Then, with Bobo under the table and the cop drawing his weapon, Tommy went through the curtained hallway behind him, stepped inside the men's room, and bolted the door.
For some reason he did it in a toilet stall, seated on top of the stool, with his trousers still on, the revolver pointed awkwardly toward his throat. The impact of the round wedged his head into the corner of the stall; the recoil sent the.38 skittering in a red trail across the tiles; the hemorrhage from the wound covered his chest like a scarlet bib. Later the coroner lifted the gold chain from his neck with a fountain pen. Attached to it were a lead- colored army dog tag and a small gold boxing glove from the Golden Gloves of 1951.
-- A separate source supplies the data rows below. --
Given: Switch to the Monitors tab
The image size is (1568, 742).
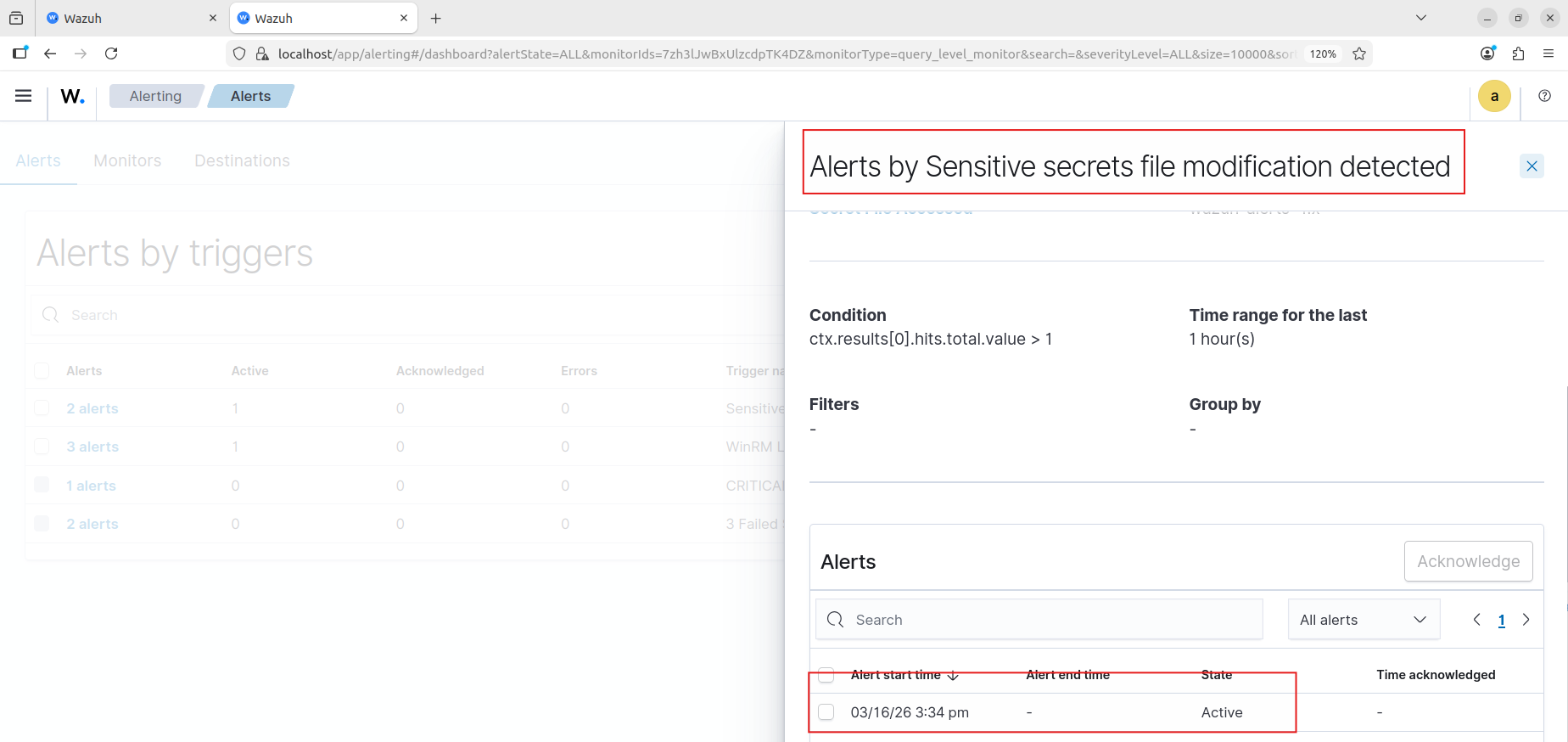Looking at the screenshot, I should coord(127,160).
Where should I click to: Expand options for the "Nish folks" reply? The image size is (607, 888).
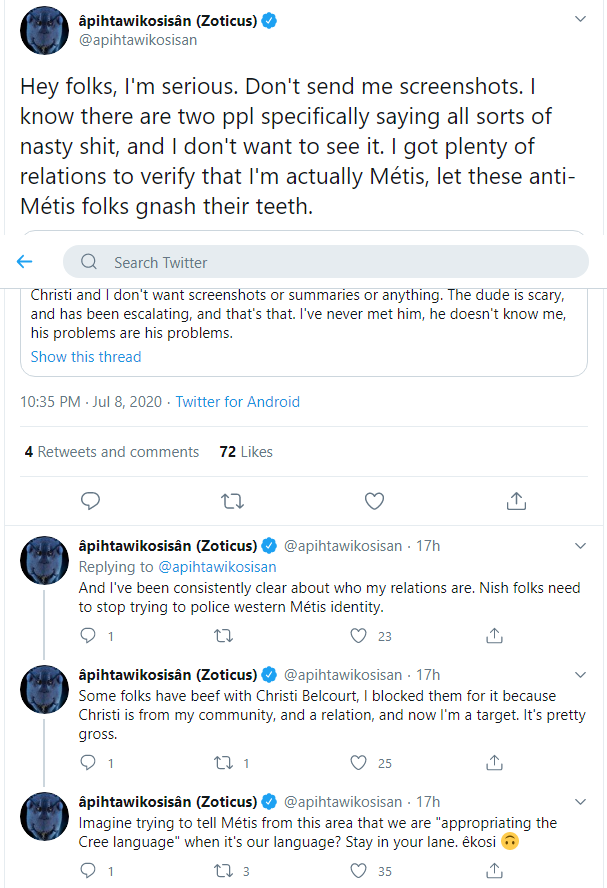click(581, 546)
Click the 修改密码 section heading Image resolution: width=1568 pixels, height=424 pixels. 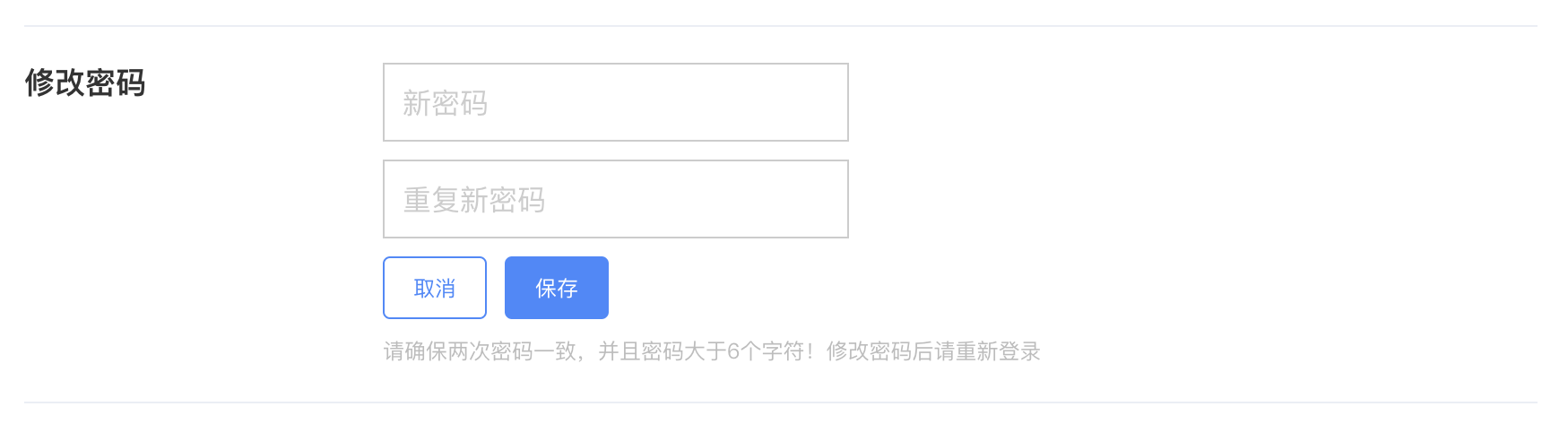pyautogui.click(x=85, y=82)
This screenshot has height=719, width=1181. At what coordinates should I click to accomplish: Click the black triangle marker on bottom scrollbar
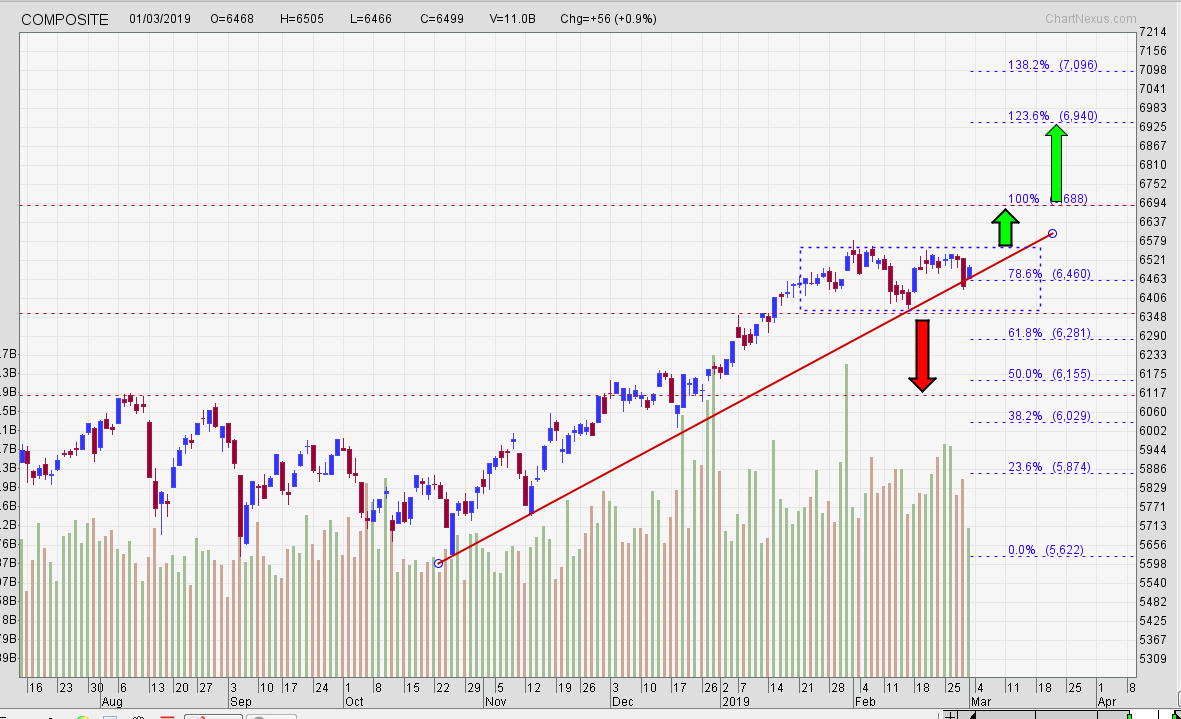pos(973,714)
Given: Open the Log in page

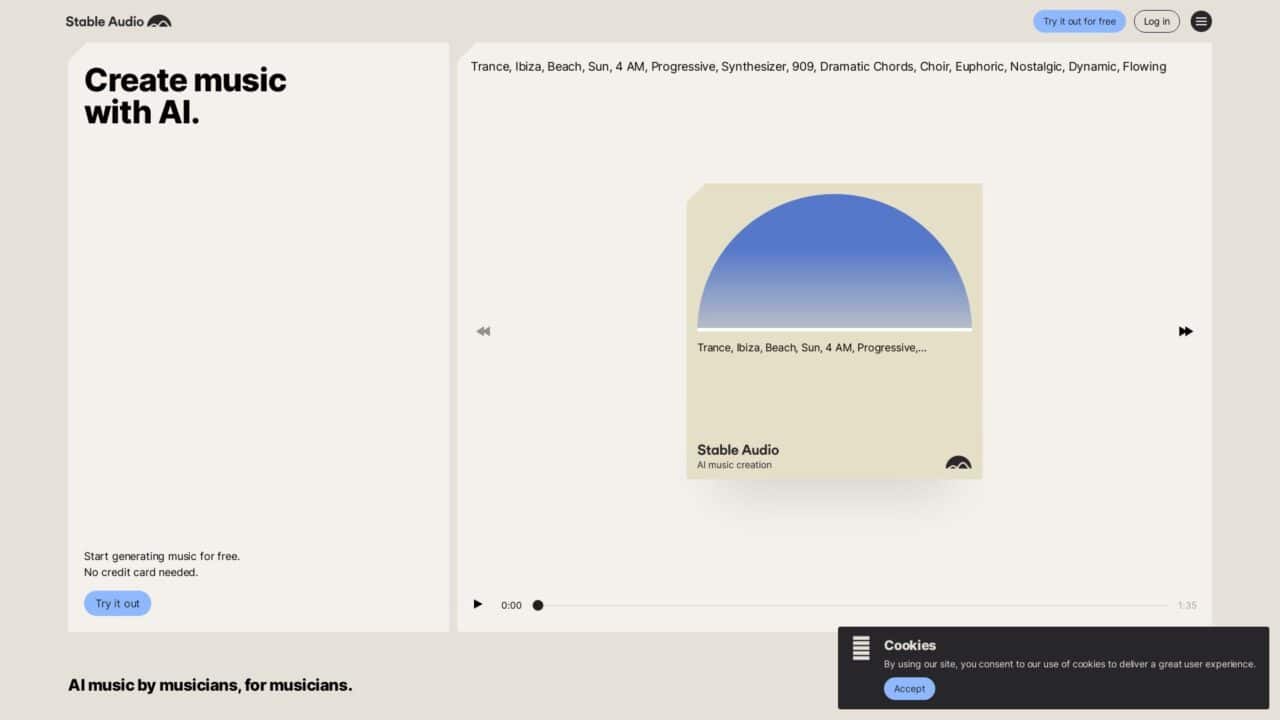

I wondered if Tommy heard the roar of the crowd just as his thumb tightened inside the trigger housing, or the echo of Chinese bugles and small arms through a frozen arroyo, or perhaps the squeal of an ice truck's brakes on a street full of children in the Channel; or if he stared into the shadows, seeking the epiphany that had always eluded him, and saw only more shadows and motes of spinning dust and the graffiti scratched into the paint on the door, until he realized, just as the hammer snapped down on the brass cartridge, that the eruption of pain and fear and blood in his chest was simply the terminus of an ongoing war that he had waged for a lifetime against his own heart.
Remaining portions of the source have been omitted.